Each of the two tax proposals, Measures 66 and 67, won decisively, in part because of support from large labor unions and because of how the taxes are directed.

Measure 66 raises taxes on individuals earning more than $125,000 a year and on couples whose income exceeds $250,000. Measure 67 raises taxes on businesses. Some will see their taxes increase by tens of thousands of dollars, but many more will be subject to only modest increases, including a rise in the corporate minimum tax to $150 from $10.

“It was a pretty good offer the proponents were making,” Pat McCormick, a spokesman for the lead opposition group, Oregonians Against Job-Killing Taxes, said sarcastically. “Here’s a way of paying for things that’s not going to cost you anything.”

Supporters, led by teachers’ and public employees’ unions, spent about $7 million on the campaign, including television commercials and mailers that portrayed middle-class residents struggling far more than the wealthy and big business, from Wall Street executives to credit card companies.

“That was virtually the theme of all of them, that these were folks who were getting out of having to pay their fair share,” Mr. McCormick said. “They used that term, ‘protect’ the middle class.”

Charles Sheketoff, executive director of the Oregon Center for Public Policy, one of the groups that pushed for the tax increases, said the campaign was not about class.

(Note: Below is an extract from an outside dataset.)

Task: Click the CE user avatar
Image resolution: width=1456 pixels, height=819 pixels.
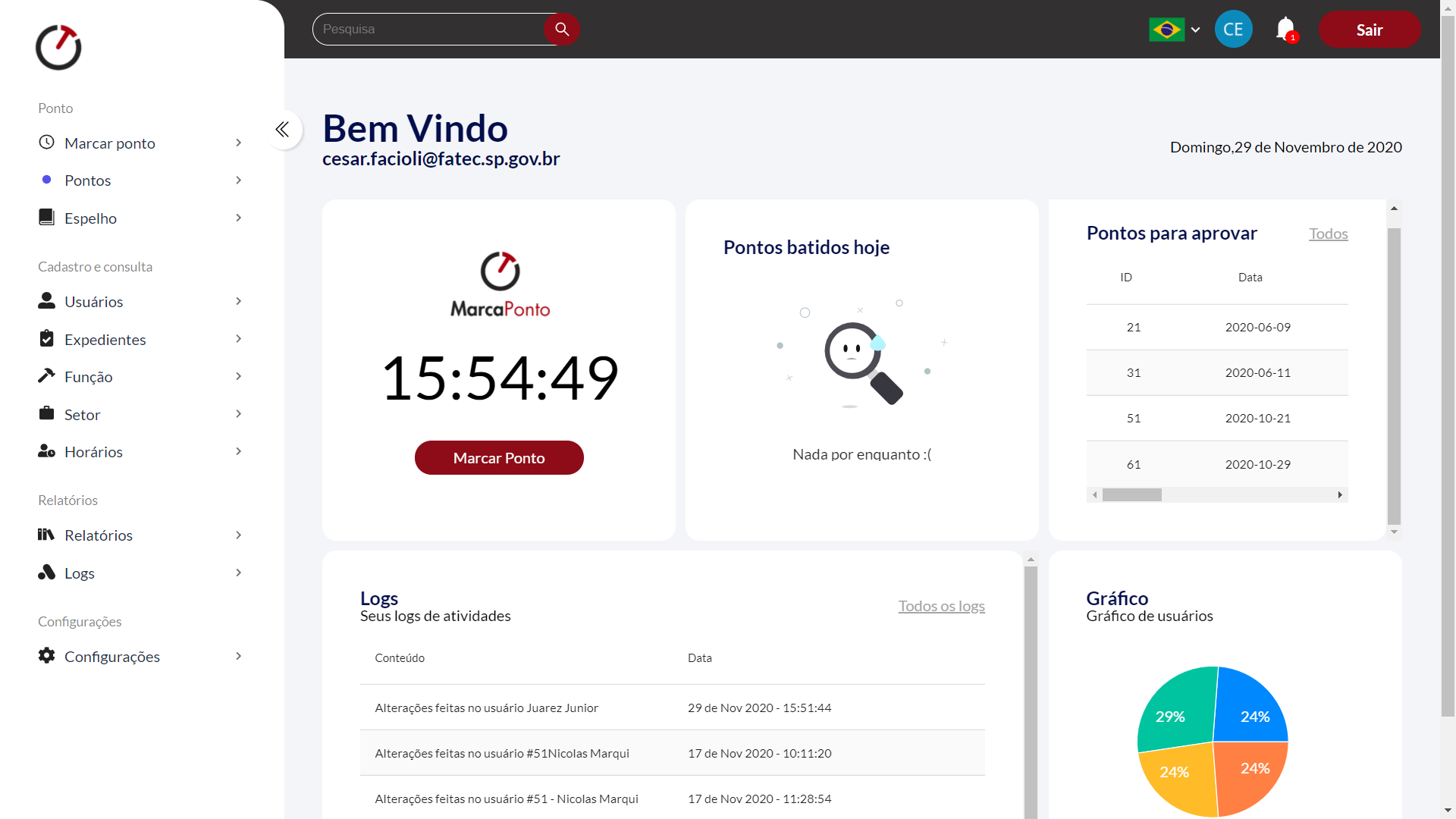Action: pos(1233,30)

“It’s not that it was targeted at the rich,” he said. “It was targeted at the right people, those with the ability to pay. It made the system more progressive.”

Mr. Sheketoff and Mr. McCormick both said the political climate in Oregon during the campaign shared some populist similarities with those on display in the recent Senate race in Massachusetts in which the Republican Party and Tea Party groups helped elect Scott Brown, a Republican, to the seat long held by the late Edward M. Kennedy.